🤖 AI Summary
This work addresses the challenge of balancing efficiency and accuracy in existing active video understanding models, which struggle to make timely and precise frame-by-frame decisions. To overcome this limitation, the authors propose Em-Garde, a novel framework that decouples semantic understanding from streaming perception through a “proposal-matching” mechanism. During the query phase, an Instruction-Guided Proposal Parser generates structured visual proposals; in the streaming phase, a lightweight Proposal Matching Module performs efficient embedding matching to trigger responses. This design effectively breaks the traditional trade-off between computational efficiency and prediction accuracy. Extensive experiments on StreamingBench and OVO-Bench demonstrate that Em-Garde significantly improves both response accuracy and computational efficiency under stringent resource constraints, validating its effectiveness for real-time active video understanding.
📝 Abstract
Recent advances in Streaming Video Understanding has enabled a new interaction paradigm where models respond proactively to user queries.

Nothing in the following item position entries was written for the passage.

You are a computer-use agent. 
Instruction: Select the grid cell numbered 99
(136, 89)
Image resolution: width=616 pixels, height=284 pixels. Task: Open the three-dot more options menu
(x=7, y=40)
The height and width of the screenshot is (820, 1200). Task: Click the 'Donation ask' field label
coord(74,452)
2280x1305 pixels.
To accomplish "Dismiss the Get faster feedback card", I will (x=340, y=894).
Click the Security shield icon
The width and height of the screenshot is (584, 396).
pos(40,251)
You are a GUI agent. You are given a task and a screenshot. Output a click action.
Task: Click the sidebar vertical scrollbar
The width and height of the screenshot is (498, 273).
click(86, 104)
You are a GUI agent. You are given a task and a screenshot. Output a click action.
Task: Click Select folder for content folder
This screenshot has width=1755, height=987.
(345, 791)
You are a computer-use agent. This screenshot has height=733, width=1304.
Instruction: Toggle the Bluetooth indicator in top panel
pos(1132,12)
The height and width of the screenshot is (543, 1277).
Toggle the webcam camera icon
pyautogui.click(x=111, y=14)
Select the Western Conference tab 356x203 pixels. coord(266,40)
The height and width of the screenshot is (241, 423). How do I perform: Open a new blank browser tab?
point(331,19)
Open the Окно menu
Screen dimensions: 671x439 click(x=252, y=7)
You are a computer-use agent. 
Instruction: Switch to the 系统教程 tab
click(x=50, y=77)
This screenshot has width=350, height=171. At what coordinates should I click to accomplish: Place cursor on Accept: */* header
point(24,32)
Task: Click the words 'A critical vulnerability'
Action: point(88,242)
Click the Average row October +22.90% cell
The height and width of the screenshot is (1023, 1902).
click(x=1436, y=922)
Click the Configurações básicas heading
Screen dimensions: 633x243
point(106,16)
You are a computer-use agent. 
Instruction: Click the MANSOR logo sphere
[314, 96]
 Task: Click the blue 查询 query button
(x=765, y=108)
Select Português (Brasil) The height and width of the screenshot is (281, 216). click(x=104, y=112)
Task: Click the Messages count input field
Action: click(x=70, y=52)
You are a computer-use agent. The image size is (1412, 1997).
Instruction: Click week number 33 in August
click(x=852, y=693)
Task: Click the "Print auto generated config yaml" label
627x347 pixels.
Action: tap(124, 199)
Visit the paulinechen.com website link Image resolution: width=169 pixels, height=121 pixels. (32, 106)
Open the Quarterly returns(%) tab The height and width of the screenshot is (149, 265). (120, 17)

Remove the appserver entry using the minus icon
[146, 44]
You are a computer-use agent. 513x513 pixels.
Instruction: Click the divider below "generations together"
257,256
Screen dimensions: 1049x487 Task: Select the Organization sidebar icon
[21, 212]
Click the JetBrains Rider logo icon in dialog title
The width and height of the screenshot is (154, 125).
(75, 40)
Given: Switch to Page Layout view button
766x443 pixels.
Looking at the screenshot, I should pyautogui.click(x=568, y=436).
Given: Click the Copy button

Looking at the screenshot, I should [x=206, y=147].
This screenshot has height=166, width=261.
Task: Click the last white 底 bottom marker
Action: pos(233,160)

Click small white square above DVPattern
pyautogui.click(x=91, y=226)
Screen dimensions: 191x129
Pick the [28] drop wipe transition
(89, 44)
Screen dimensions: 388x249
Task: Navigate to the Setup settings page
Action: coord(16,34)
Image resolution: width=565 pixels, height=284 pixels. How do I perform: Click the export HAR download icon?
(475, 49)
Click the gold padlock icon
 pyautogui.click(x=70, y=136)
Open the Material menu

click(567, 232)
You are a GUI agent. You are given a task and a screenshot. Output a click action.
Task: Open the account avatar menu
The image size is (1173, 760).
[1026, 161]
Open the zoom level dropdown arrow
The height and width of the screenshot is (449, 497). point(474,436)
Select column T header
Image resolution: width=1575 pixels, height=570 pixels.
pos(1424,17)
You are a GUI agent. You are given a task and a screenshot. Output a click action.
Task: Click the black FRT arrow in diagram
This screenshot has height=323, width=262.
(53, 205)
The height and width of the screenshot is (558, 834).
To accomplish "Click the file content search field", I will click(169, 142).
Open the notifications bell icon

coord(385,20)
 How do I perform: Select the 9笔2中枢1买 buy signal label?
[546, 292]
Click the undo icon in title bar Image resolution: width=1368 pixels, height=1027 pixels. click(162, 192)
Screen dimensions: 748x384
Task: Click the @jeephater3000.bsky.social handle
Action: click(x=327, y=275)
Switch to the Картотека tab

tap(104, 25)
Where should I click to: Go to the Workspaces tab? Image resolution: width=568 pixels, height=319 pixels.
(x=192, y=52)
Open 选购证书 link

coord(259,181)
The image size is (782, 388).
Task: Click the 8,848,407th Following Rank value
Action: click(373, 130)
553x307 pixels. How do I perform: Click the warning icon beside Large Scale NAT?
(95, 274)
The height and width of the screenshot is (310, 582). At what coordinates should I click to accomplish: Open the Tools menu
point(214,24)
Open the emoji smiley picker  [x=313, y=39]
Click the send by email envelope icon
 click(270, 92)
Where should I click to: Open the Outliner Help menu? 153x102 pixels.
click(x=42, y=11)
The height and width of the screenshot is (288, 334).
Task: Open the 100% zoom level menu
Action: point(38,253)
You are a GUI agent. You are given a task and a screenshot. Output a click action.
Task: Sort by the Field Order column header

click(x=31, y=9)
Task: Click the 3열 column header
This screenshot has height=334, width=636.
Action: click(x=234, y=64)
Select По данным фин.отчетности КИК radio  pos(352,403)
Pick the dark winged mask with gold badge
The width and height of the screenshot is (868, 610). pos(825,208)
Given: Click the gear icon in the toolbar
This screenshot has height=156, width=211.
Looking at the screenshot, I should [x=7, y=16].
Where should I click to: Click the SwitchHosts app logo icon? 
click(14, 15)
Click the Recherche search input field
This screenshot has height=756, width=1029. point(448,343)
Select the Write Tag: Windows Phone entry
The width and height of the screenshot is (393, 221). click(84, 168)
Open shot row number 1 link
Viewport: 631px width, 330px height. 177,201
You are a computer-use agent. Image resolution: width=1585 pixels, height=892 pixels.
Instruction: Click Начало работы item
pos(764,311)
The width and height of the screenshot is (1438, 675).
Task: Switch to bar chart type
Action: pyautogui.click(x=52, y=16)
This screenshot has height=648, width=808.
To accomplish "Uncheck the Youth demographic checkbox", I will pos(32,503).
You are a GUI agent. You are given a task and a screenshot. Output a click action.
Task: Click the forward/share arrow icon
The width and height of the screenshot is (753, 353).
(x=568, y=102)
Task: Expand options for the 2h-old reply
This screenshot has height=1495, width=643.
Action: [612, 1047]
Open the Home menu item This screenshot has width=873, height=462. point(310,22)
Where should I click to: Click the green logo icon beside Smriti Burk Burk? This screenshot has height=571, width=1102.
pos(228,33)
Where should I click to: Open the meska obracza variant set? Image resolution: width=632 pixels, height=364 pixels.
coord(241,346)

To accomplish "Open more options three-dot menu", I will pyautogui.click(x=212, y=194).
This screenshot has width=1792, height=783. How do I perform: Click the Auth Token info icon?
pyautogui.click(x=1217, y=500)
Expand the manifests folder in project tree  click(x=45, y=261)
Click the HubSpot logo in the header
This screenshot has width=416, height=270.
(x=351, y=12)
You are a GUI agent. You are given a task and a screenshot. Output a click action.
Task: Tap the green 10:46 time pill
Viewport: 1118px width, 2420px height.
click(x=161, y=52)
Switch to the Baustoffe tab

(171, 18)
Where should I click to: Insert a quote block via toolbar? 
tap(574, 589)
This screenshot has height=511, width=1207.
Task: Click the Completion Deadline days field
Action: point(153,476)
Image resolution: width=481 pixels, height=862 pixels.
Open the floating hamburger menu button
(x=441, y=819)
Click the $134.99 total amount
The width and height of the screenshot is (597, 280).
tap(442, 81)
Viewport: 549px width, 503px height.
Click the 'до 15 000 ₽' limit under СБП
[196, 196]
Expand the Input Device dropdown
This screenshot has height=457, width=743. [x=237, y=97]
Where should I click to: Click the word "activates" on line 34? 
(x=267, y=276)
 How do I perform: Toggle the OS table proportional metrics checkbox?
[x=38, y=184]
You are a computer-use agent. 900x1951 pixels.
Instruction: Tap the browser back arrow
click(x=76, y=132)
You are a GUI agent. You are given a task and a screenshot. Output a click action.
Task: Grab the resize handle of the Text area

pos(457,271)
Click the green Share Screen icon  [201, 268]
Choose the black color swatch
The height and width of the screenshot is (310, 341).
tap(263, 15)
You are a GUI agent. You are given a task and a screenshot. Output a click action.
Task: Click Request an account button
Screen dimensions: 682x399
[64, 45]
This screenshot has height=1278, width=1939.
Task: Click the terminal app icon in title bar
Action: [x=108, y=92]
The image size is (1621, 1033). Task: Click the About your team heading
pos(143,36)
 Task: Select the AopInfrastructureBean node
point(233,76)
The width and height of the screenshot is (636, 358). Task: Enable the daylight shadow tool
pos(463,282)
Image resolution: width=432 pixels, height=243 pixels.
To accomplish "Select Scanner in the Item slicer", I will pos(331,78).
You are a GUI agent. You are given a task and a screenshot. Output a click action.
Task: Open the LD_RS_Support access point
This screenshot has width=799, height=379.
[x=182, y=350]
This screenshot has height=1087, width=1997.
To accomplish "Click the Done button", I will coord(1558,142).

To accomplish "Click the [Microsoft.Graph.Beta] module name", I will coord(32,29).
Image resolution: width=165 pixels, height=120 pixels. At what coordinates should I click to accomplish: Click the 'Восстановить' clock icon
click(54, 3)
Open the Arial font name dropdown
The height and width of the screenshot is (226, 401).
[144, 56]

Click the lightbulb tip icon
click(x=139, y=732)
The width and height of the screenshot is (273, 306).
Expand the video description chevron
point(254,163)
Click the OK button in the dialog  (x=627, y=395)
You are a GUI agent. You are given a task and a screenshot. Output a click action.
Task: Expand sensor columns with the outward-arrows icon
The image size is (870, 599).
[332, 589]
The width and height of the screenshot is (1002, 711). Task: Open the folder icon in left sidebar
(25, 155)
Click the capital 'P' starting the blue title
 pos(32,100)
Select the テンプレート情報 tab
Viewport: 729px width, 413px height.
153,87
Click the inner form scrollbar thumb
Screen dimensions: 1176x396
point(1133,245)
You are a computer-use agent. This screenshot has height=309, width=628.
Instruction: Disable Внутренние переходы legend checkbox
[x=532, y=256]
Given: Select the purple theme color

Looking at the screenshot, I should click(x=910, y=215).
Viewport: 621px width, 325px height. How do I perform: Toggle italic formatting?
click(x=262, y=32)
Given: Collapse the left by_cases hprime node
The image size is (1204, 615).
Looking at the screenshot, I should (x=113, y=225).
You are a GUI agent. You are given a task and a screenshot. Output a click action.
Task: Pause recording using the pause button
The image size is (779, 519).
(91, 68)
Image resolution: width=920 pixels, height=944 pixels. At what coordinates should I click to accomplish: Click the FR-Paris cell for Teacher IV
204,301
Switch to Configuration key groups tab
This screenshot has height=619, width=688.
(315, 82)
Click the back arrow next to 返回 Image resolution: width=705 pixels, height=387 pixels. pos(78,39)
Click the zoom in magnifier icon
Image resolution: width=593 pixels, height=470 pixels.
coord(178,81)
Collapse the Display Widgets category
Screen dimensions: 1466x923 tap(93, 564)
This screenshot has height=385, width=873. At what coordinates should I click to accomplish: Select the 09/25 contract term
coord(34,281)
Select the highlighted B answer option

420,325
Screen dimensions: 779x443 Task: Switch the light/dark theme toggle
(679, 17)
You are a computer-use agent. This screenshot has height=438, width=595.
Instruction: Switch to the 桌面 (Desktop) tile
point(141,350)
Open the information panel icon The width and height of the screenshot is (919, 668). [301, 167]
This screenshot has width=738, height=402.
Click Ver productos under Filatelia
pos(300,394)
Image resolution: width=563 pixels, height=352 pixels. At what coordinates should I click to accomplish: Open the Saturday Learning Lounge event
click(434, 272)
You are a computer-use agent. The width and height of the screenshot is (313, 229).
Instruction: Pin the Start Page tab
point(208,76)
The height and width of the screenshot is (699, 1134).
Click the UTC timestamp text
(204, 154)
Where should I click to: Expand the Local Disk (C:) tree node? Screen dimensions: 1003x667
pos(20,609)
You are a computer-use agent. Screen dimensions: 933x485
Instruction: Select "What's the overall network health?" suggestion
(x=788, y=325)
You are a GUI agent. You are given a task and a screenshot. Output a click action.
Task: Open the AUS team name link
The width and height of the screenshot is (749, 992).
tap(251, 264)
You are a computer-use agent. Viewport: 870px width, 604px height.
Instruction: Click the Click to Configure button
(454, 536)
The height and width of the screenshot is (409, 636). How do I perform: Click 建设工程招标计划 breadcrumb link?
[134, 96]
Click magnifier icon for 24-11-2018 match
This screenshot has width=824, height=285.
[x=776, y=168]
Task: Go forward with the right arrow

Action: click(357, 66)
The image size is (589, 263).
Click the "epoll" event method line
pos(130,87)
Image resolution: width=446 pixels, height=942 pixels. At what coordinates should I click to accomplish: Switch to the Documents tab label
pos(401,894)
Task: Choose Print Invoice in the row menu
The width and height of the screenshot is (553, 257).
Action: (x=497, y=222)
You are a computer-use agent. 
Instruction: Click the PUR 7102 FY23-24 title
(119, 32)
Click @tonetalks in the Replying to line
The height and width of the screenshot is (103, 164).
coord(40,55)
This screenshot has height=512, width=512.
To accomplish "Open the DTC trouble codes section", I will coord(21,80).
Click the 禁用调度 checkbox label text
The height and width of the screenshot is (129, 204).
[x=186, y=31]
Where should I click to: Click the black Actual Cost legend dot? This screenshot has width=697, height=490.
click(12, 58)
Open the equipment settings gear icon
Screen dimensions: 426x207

Current proactive VideoLLMs rely on per-frame triggering decision making, which suffers from an efficiency-accuracy dilemma. We propose Em-Garde, a novel framework that decouples semantic understanding from streaming perception. At query time, the Instruction-Guided Proposal Parser transforms user queries into structured, perceptually grounded visual proposals; during streaming, a Lightweight Proposal Matching Module performs efficient embedding-based matching to trigger responses. Experiments on StreamingBench and OVO-Bench demonstrate consistent improvements over prior models in proactive response accuracy and efficiency, validating an effective solution for proactive video understanding under strict computational constraints.